By Carol Goar - Dec 17, 2013
In the past year, Jennifer Martino has been to Attawapiskat three times.
She has been to Nelson House, a Cree Community 800 kilometres north of Winnipeg; Rankin Inlet in Nunavut; Whitewood in Saskatchewan and Nain in Labrador.
She has so much good news it comes spilling out. In some of the most isolated aboriginal communities in Canada, people are finding local solutions to intractable problems. On some of the poorest reserves in the North, kids are thriving.
"If Canadians could see what is going on, it would change their perspective," she says.

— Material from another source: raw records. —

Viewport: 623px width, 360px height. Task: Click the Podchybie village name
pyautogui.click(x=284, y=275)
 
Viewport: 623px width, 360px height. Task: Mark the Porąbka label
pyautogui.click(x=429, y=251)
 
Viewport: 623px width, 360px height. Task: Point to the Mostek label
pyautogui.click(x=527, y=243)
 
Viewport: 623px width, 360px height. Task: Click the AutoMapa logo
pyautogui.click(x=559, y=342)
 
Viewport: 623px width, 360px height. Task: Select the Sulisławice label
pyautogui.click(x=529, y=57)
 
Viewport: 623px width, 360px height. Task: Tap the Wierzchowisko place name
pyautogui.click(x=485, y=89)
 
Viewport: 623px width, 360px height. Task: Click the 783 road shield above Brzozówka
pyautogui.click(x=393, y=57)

Martino, 30, is the executive director of One Laptop per Child Canada, a charity that provides laptops to aboriginal children. Since its founding in 2010 it has distributed 3,800 of the tough little computers. Her job is to deliver them to the classrooms, show the teachers to use them and watch what happens. "When we give aboriginal youth the tools, they're as eager to learn as students anywhere."
The computers, worth $235 apiece, come fully loaded with HD video, YouTube streaming, 60 literacy programs, a physical fitness app, a nutrition app, a financial skills app, math games, activities that help kids cope with bullying, alcohol, solvents, family violence, drugs and depression and 25 books written by First Nation, Métis, and Inuit authors in aboriginal languages. The scope for creativity is almost limitless.
The sponsors of the program are the Belinda Stronach Foundation; Vale, the global mining giant; the Bank of Montreal and the Ontario Ministry of Aboriginal Affairs.
So far, 13 aboriginal schools have received computers and the training. Next year, five more will be added. Sixty are on the waiting list.
Martino, who has seen the living conditions in these First Nations; seen the efforts teachers and community leaders are making to give the children a better future; and seen the enthusiasm with which kids respond, doesn't claim laptops will turn things around. "They're small, but they make a difference."
She spent 35 weeks on the road in 2013. Here are a few of her favourite stories:
Attawapiskat: The problem-plagued Cree community on the coast of James Bay is probably the most notorious reserve in Canada. It has had a chronic housing shortage for as long as anyone can remember. The unemployment rate is 70 per cent. The water is often undrinkable. Its elementary school was condemned four years ago. Students attend classes in a series of attached portables.
To outsiders, Attawapiskat is the picture of hopelessness. To Martino, it is a community with an incredible commitment to literacy. The wall of the principal's office charts the progress of every child. It is updated regularly to ensure no student falls behind. "Whatever you're doing in Grade 2 and 3, the results are phenomenal," Martino told literacy co-ordinator Rhonda Potts, as students created spelling flash cards on their new computers. The dedicated teacher was touched. No one had ever told her that.
Nelson House: Between Martino's first and second visits to the remote northern Manitoba community, a remarkable change took place. Using the math gaming platform on their laptops, the Grade 3 students at O.K. (Otetiskiwin Kiskinwamahtowekamik) School became excited - and fiercely competitive - about solving mathematical problems. The school now ranks second in Canada - 49th in the world - in standardized math tests. "My students run around the classroom looking at each other's screens," teacher Nathan Long told Martino.
Rankin Inlet: Students at Simon Alaittuq School took to computer animation with an aptitude no one expected. The Inuit community, 200 km from the Arctic Circle, is far beyond the reach of broadband. Despite their lack of familiarity with the technology, two Grade 5 students created an action cartoon, using stick figures, before Martino's eyes. It took them half an hour.
Few Canadians get a chance to see beyond the stereotypes that define fly-in aboriginal communities: crowded housing, dilapidated infrastructure, substance abuse, poverty and squalor.
Martino no longer notices any of that. As she watches aboriginal youth embrace 21st-century technology, she sees the face of hope.